In a ruling in March that upheld Creech’s conviction, a three-justice panel from California’s 2nd District Court of Appeal rejected the defense’s contention that a Los Angeles Superior Court judge had erred in barring Creech’s attorney from questionin­g the victim’s widow, Lisa Smith, about certain character traits of her slain husband, which the defense contended could have assisted the defendant with his claim that he had acted in self- defense.

“Although defendant asserts that the trial court barred evidence of Gavin’s ‘violent’ character, the record does not support this claim,” the three-justice panel found in its 28-page ruling.

“At most, Lisa’s statements to the deputies demonstrat­ed that Gavin could be verbally abusive toward Lisa.
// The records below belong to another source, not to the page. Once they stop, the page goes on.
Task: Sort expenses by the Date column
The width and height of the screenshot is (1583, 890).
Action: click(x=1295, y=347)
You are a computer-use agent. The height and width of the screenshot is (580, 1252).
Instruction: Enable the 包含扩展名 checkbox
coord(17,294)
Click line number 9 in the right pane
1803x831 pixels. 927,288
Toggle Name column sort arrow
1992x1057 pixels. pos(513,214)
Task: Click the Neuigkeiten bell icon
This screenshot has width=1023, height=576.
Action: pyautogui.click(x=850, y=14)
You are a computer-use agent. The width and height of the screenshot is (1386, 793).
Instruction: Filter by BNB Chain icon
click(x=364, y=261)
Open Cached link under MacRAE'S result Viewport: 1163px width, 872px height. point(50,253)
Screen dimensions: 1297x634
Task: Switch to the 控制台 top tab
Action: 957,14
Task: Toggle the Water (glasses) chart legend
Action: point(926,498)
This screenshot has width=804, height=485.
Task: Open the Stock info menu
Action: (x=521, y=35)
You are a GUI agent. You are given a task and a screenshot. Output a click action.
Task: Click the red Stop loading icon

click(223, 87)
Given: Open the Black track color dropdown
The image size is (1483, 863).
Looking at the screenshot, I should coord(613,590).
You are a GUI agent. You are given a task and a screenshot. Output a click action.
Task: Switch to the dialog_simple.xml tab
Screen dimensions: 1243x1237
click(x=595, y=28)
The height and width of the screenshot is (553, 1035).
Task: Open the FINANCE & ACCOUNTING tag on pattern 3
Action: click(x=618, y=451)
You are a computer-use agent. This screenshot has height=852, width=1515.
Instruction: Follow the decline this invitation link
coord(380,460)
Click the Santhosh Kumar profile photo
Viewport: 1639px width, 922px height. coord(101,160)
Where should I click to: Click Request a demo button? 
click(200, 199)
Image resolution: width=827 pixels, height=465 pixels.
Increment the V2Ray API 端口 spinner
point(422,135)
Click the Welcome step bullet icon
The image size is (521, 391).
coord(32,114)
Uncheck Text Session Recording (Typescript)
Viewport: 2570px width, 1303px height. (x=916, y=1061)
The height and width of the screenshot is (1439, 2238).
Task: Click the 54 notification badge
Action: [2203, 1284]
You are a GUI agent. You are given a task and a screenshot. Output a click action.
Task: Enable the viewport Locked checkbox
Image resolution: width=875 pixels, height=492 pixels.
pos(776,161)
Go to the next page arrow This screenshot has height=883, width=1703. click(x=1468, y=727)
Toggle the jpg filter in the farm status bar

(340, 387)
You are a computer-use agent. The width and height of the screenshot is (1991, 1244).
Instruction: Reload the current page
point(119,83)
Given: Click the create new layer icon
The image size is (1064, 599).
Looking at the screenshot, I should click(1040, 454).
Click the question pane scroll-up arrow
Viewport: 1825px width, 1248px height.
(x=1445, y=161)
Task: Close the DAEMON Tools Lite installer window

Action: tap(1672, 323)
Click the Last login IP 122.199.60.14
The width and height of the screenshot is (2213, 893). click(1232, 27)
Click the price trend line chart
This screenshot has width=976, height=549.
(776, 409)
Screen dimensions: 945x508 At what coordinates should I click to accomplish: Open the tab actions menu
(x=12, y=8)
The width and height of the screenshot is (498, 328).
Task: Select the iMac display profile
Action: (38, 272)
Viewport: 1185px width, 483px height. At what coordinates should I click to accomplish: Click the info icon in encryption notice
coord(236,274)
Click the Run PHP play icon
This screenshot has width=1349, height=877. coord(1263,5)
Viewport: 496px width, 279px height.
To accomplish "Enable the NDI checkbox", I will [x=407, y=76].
Lisa never made any statements suggesting that Gavin was physically violent in any way, and in the evidentiar­y hearing, she made clear that Gavin had never been violent with her . ... Even assuming Gavin had been verbally abusive toward Lisa, that would not support defendant’s theory that Gavin had a violent character and therefore was the aggressor in the confrontat­ion.”

The appellate court justices found that the trial court “did not err in finding that Lisa’s statements related to a timeframe that was too remote to be relevant to the crime,” noting that she clarified at a hearing outside the jury’s presence that when she spoke to investigat­ors about her husband being cruel or intimidati­ng that she was referring to his actions when he was abusing drugs — more than four years before the crime.

Smith — who was a member of UCLA’s 1975 NCAA-winning basketball team under Coach John Wooden and had worked for 20th Century Fox for 18 years — was killed near a West Hills business park near Creech’s home where the victim was having a late-night tryst with Creech’s then-wife.

At Creech’s sentencing, Los Angeles Superior Court Judge Stephen A. Marcus said he believed the defendant was “the architect of most of what happened in this case.”

The judge called Creech’s conduct “extremely egregious,” noting that he “made no effort or attempt to get medical help” for Smith and that he took steps to cover up what had happened to the victim and “made life miserable for the family of Gavin Smith.”